東北会企画①
2018年07月号
夜空を彩る巨大灯籠
「天空の不夜城」
能代市は秋田県の北西に位置する人口約5万2000人のまち。西に雄大な日本海、北に世界遺産「白神山地」を望み、古くから海運業と林業で栄えてきました。2010年から巨大な灯籠を掲げる七夕祭り「天空の不夜城」を開催するなど、近年観光産業にも力を入れています。能代商工会議所の柳原 清司氏に、祭りの歴史と今後の展望について伺いました。
1000年以上の歴史を誇る「能代役七夕」をより魅力的に
能代市では、毎年8月6~7日に「能代役七夕」という伝統行事が行われています。大きな灯籠が街中を練り歩くのが特徴で、その歴史は1000年以上。一説によると、飛鳥時代の将軍・安倍比羅夫が蝦夷遠征の際に、大きな灯籠をつくって敵を威嚇したことがはじまりと言われています。

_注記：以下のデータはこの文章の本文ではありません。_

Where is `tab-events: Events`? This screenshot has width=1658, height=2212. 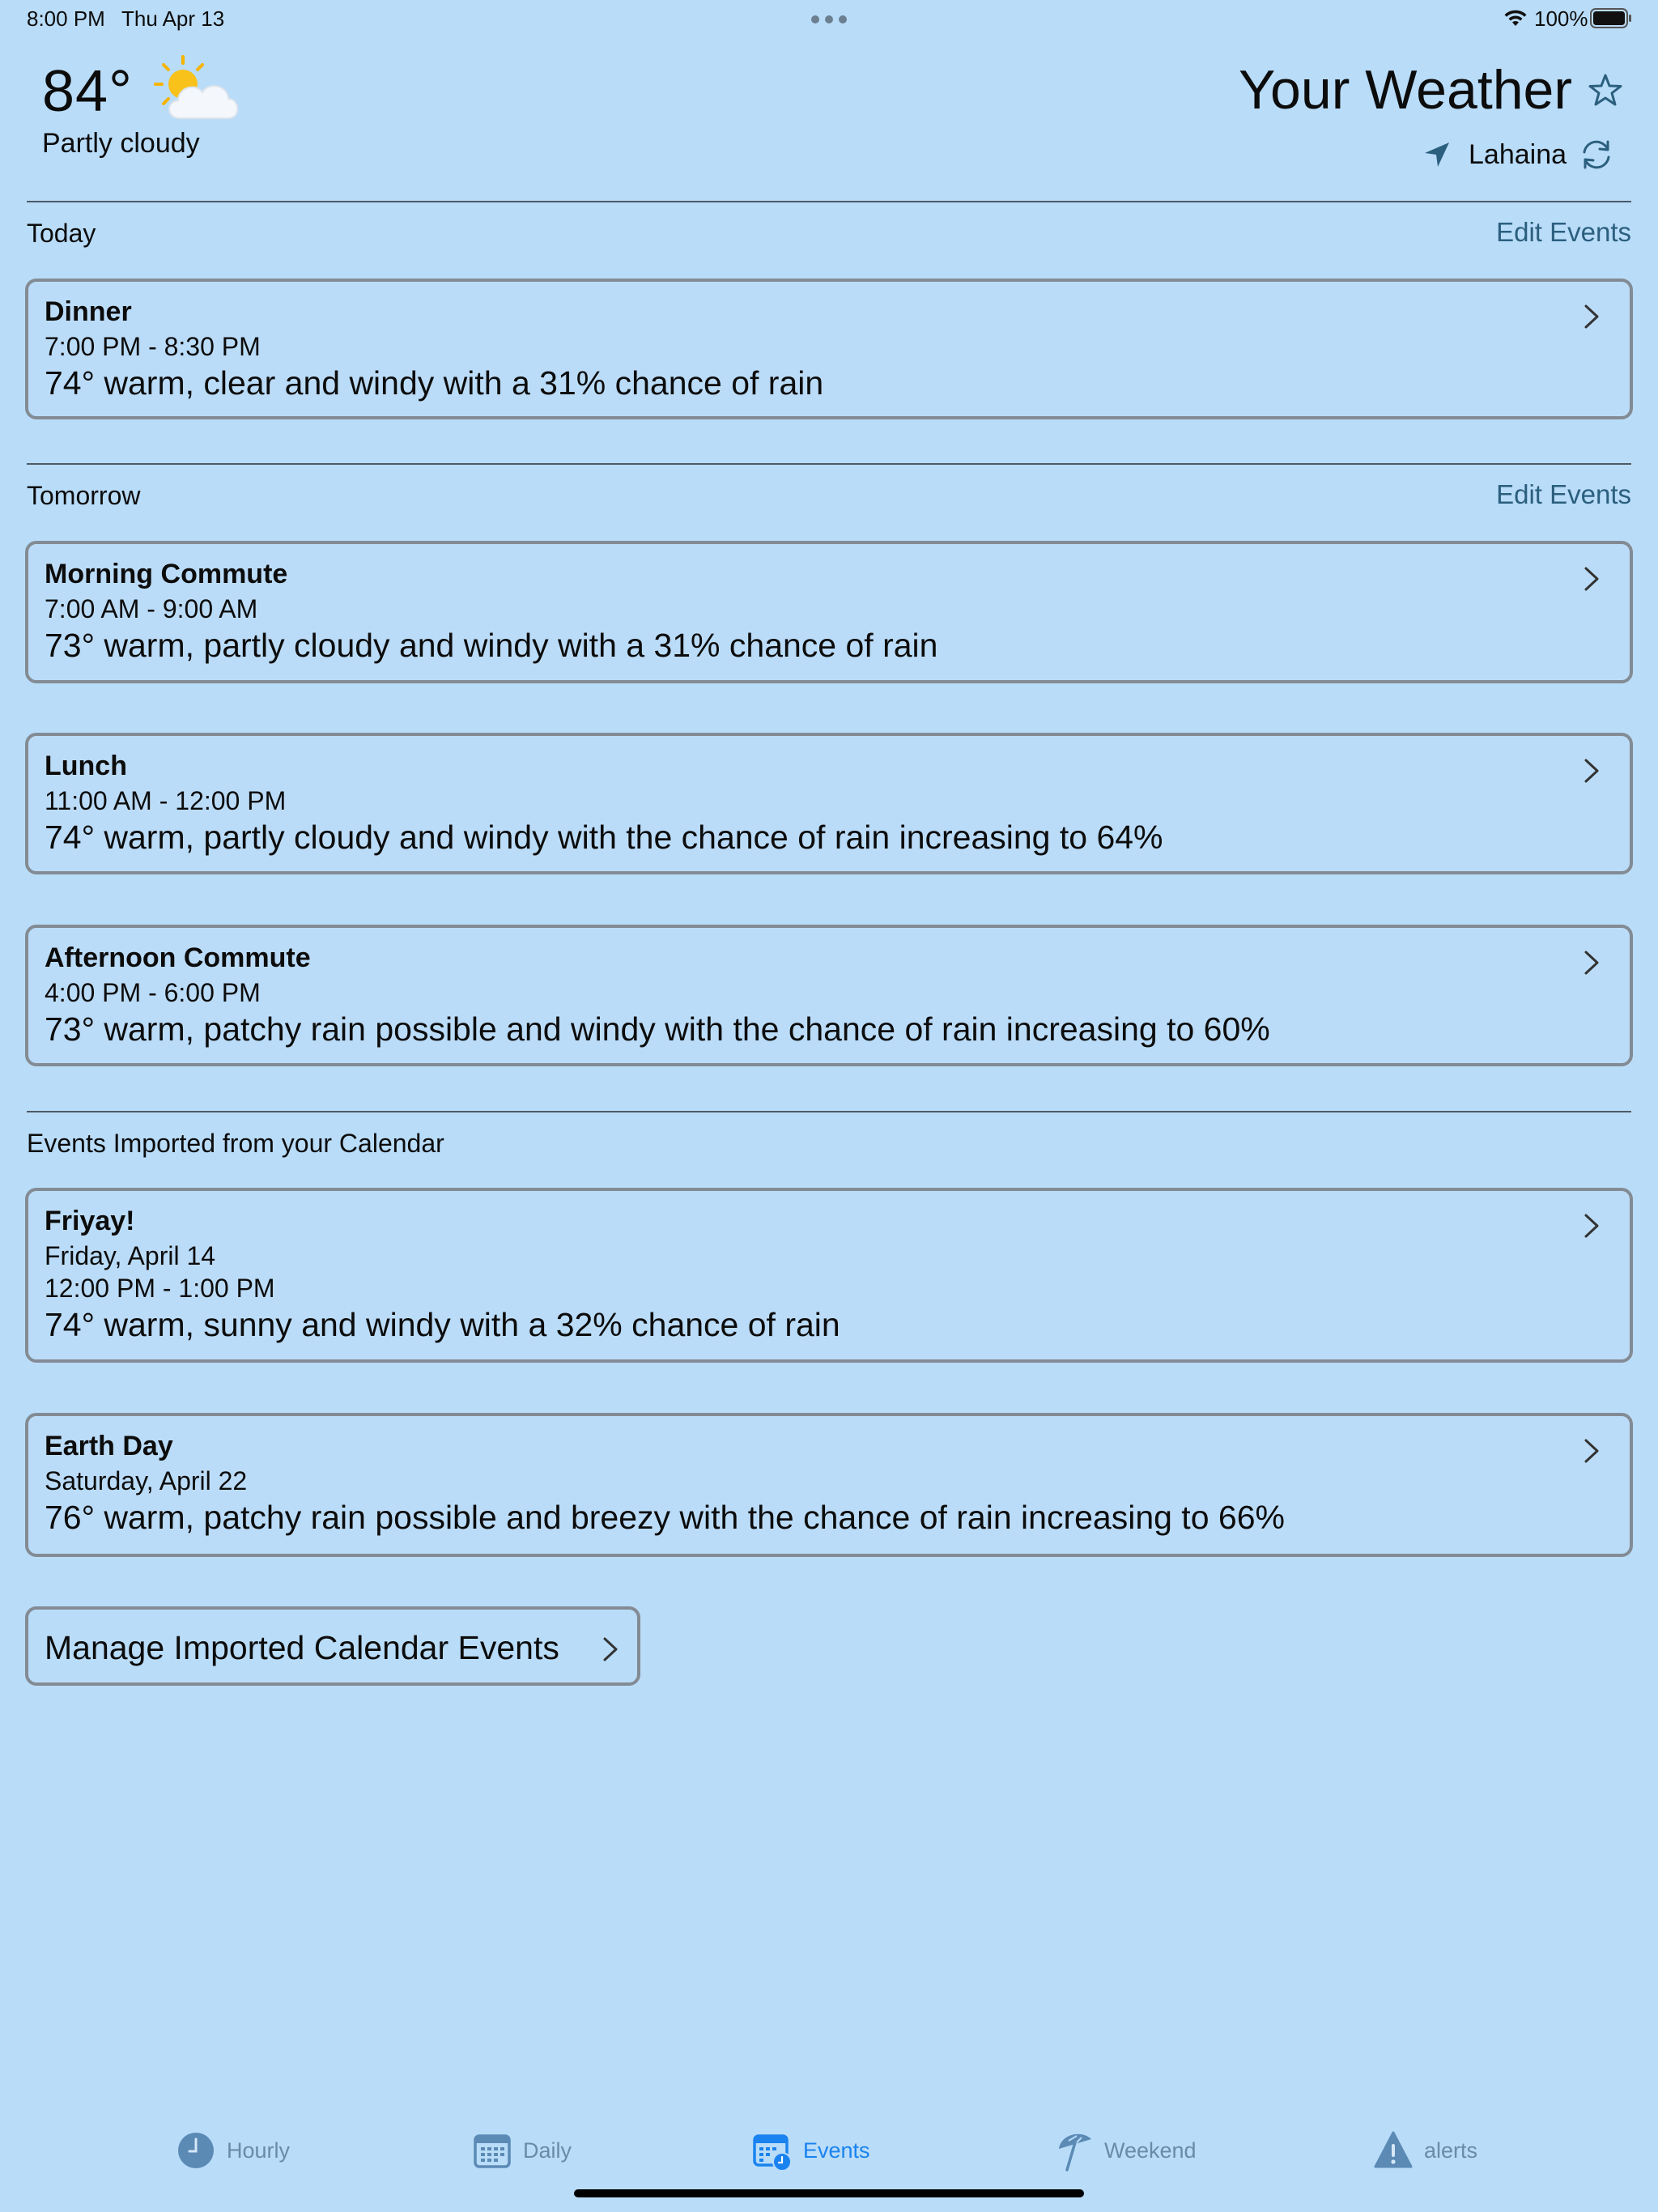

中でも、ひときわ目を引くのが城郭型の灯籠ですが、この形は天保時代(1830~1844年)に名古屋城を模した灯籠がつくられたことを起源とします。その後、大型化が進み、「高さ五丈八尺(17・6m)幅三間四方(5・4m)もある城郭型灯籠を夜明けまで引廻した」という明治時代の記録も残されています。
しかし、明治後期以降、灯籠の高さは7~8m程度に制限されます。電気が普及し、街中に電線が張り巡らされるようになったためです。

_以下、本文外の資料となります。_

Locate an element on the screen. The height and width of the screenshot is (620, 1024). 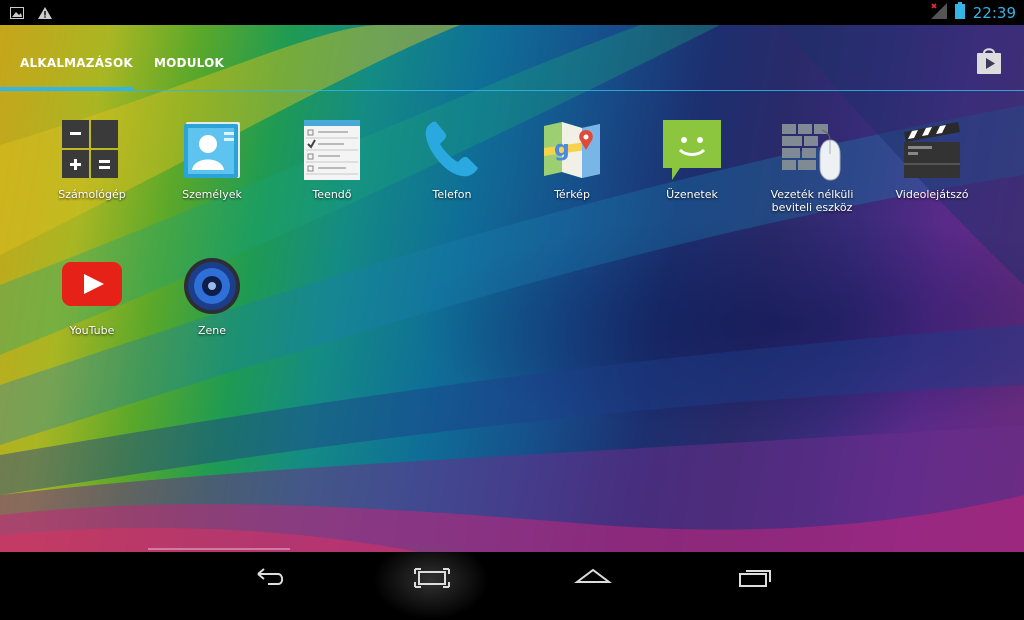
youtube-icon is located at coordinates (92, 284).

それから時が流れ、2012年、市のメインストリートである能代市国道101号の電線地中化が完了したことを機に、かつての巨大灯籠を復活させようという声が上がりました。近年、能代市も多くの地方都市と同様に、少子高齢化による人口減少に悩まされています。まちの活力を少しでも取り戻したいという思いから、先人たちが守り、残してくれた伝統の祭りをパワーアップさせ、観光の目玉にしようという取り組みが始まったのです。そして行政や商工会議所、自治会や企業などが協力して、「天空の不夜城協議会」を立ち上げました。
高さ17・6mの巨大灯籠を1枚の写真から再現
しかし、いざ巨大灯籠を復活させるとなると、苦難の連続でした。まず、作り方が分からない。能代は昭和に2度の大火に見舞われており、巨大灯籠の詳細な資料が全て焼失してしまっていたのです。幸いにも、巨大灯籠を写した明治時代の銀板写真が1枚発見され、その写真をもとに灯籠を設計することができました。制作工程については「立佞武多」で知られる青森県五所川原市の関係者にアドバイスをもらいました。また予算が限られていたため、実際の制作にあたっては、ボランティアを募集。延べ2000人ほどが参加して13年に高さ17・6mの巨大灯籠「嘉六」が完成し、その年の夏に第1回「天空の不夜城」を開催、1世紀の時を超えて巨大灯籠を復活させることができました。
「嘉六」が制作された翌14年には高さ24・1mの城郭型灯籠「愛季」を制作。以来、毎年8月3~4日に2基の巨大灯籠、能代若、能代小若の灯篭が能代の夜を彩り、今では二日間で20万人もの観光客を楽しませています。
現在、巨大灯籠を通年観光に役立てることを計画中です。組み上げた状態のままで展示できる超巨大保管庫を作り、観光スポットとして運営していこうというわけです。また、青森市の「ねぶた」、秋田市の「竿灯」、盛岡市の「さんさ踊り」など、東北の祭りをめぐるツアーも実施して、より多くの観光客を呼び込みたいです。「能代役七夕」「こども七夕」と「天空の不夜城」の開催期間中に、「観光客100万人」が目標です。